#### [Task requirements]
Using the data that follows, return exactly the lines from the one that contains "This screenshot has height=829, width=1456." through the one that contains "Open the floating blue email icon", ends included.

#### [Excerpted data]

======

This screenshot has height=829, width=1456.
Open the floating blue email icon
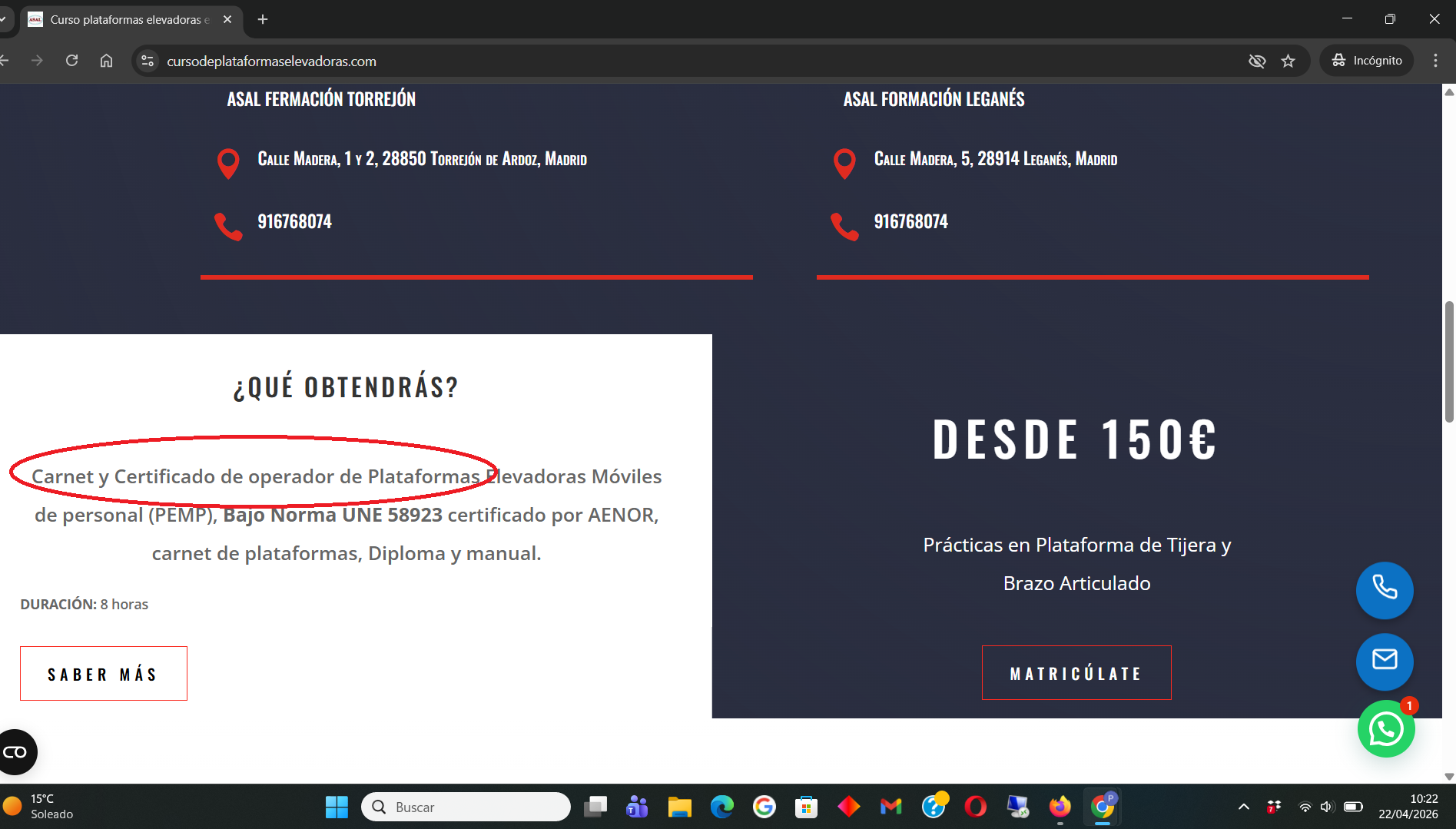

======

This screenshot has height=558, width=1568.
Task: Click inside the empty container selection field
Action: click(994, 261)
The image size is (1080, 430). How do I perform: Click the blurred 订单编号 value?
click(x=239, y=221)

======

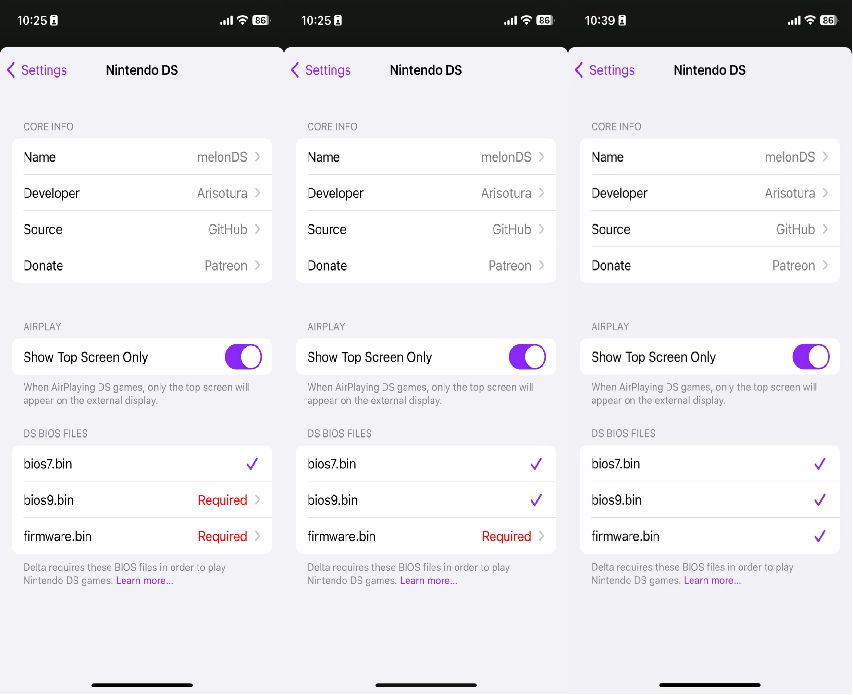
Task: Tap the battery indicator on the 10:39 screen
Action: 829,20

======

#### [Your solution]
This screenshot has height=829, width=1456.
Open the floating blue email icon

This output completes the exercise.